TASKS:
a) Copy everything in the essay on losing a job from "But we didn’t —" down to "argue about it?".
b) In the essay on losing a job, which people besides the couple knew the intimate details of their financial situation?
c) Go on with the essay on losing a job, picking up after its final sentence.

And then. And then. And then.
Within a year, our savings was gone.
And then.
My husband — unexpectedly and inexplicably — was let go from his job.
Eff.
It’s not our practice to disclose our intimate financial details to the world, and so not many people — apart from my mom and sister, because I tell them everything — really knew the intimate details of our situation.
But of course we shared the news of our new situation with family and friends. It’s what you do, in close support networks. It’s a matter of courtesy, at the very least: This is what’s going on with us. We wanted you to know. At the most, it’s a way to ask for and offer emotional support to the people you love: Doesn’t this suck? I need someone to talk to. I’ll be here for you if this ever happens to you, too.
Most people that we spoke with were nothing but supportive. They commiserated with tales of their own job loss (which made us feel less alone) and how they got back on their feet (which made us feel hopeful). When you’re feeling down, it’s helpful to know that you have a supportive network waiting for you, ready to say, at the least: Hey — that sucks. I get it.
What we weren’t expecting was for people close to us to attack us — to use this terrible opportunity to point out how financially irresponsible we were.
Oh, yeah. I couldn’t believe it, either.
We were told that we spent money irresponsibly, that we traveled too much, ate out too much, and had a reckless lifestyle. We should, they told us, be more like them: rarely travel, buckle down, buck up, and get our lives together. It was time to act like grown-ups.
If we had asked these people for money, maybe it would have been appropriate for them to offer us such sage advice. Or even for them to tell us to fuck right off.
But we didn’t.
If we had mentioned anything about money, or being tight in our budget, or worried about the future, maybe I could see where they would want to offer unsolicited advice.
But we didn’t.
If we had asked for any advice, at all, then sure. Give all the advice you want! We would have asked for it, after all.
But we didn’t — my husband felt obligated to tell them before they found out through a third party. He didn’t want to hurt them by not disclosing the information forthright.
Because, you know: That’s what close support networks are supposed to do. Be supportive.
But they attacked him. Attacked us. While he — we — were already down.
Is it ever appropriate to attack another person’s financial decisions? Maybe, if that person is costing you money, or hurting you, somehow.
But if you just have a difference of opinion? Is it ever appropriate to even argue about it?
No. I don’t think it is. I think you should mind your own business.

(Stored items from a collection)
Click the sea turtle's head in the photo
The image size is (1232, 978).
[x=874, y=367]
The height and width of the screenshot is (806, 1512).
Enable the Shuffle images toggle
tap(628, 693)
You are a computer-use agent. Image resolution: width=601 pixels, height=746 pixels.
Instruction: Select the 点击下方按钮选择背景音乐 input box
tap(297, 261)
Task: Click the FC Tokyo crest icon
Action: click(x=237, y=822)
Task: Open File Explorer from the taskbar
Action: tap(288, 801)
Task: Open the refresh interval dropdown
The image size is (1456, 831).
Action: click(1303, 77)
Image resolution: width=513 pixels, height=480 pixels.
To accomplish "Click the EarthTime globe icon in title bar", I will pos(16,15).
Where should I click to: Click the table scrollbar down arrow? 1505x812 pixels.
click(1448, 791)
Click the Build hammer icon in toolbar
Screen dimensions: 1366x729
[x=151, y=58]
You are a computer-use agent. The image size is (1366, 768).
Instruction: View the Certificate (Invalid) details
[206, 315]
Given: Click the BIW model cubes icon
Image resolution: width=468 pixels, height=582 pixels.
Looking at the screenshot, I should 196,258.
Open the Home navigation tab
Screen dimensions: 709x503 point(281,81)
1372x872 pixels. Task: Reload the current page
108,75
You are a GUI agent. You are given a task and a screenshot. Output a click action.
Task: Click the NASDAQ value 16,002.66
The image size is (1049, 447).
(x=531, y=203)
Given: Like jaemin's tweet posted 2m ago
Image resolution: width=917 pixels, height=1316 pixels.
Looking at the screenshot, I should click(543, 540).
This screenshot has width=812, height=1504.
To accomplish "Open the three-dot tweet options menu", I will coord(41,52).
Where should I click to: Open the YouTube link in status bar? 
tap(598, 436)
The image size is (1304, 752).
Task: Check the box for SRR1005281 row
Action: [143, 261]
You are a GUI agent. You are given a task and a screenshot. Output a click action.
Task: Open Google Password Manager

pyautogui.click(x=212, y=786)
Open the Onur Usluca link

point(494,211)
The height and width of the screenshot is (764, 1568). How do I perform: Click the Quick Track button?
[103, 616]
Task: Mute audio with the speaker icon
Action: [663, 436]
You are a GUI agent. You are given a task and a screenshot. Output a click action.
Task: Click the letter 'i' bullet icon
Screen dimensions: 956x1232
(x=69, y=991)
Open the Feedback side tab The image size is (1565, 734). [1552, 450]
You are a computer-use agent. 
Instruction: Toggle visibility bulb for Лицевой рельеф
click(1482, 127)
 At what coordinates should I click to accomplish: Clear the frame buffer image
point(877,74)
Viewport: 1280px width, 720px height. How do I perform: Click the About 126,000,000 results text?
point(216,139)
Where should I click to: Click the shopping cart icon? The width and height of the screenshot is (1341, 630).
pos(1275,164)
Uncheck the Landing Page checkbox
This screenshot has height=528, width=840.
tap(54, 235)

TASK ANSWERS:
a)
But we didn’t — my husband felt obligated to tell them before they found out through a third party. He didn’t want to hurt them by not disclosing the information forthright.
Because, you know: That’s what close support networks are supposed to do. Be supportive.
But they attacked him. Attacked us. While he — we — were already down.
Is it ever appropriate to attack another person’s financial decisions? Maybe, if that person is costing you money, or hurting you, somehow.
But if you just have a difference of opinion? Is it ever appropriate to even argue about it?

b) The narrator's mom and sister.

c)
We don’t need to agree on how we spend money, or on what our priorities are in life. If your decisions don’t affect me, then it’s totally cool if you want to fill your basement with balloon animals and Betty Boop figurines; or never travel, or never go out to eat; or dedicate a whole room in your house to your wealth, fill it with money, and swim in it, Scrooge McDuck style.
We spent our money to follow a dream to move to a state we loved; to travel to places we longed to see; to try to save the life of a member of our family.
We spent our money on life. It happens. It happened.
And even if we didn’t? If we spent it on sexy parties and put gold rims on our Subaru Forrester and took bubble baths full of champagne and truffle oil?
It doesn’t matter.
It’s our money.
And how we spend our money is no one else’s business.
After about six weeks, we’re still searching for the right job for my husband. We’ve learned that it has to be the right opportunity, not just any opportunity. For me, as soon as I heard the news I took my freelance business into overdrive — with incredible results. I set a financial goal for the month of July, and by July 15 I had already surpassed it. So, in one way, his job loss was my job kick-in-the-ass; I had no idea I was capable of producing so much, making so many connections, and meeting goals I hadn’t thought possible.
We pulled back from the relationships that were unnecessarily harsh to us, and re-established our bonds with the people that offered advice in good faith and loving support. We realized how much we valued the people who treated us with kindness and empathy. During a hardship — and during our lifetimes, hardships will happen, whether they are financial, emotional, or physical — it’s important to have a network that you know you can count on.
After this particular hardship, our network—and our relationship—is stronger than ever.
Kristin Diversi is a star-child. A unicorn/monkey hybrid, she spends her days hopscotching dreams and moonbeams. After graduating magna cum laude with a BA in History and an MS in Nutrition, she delighted her parents and the student loan companies by deciding to follow her heart and do absolutely nothing related to any of her degrees. She is a full-time writer and editor and would love to connect with you on Twitter, Facebook, or Medium.
She is deeply flawed and terribly whimsical.
Dream big. Be bigger.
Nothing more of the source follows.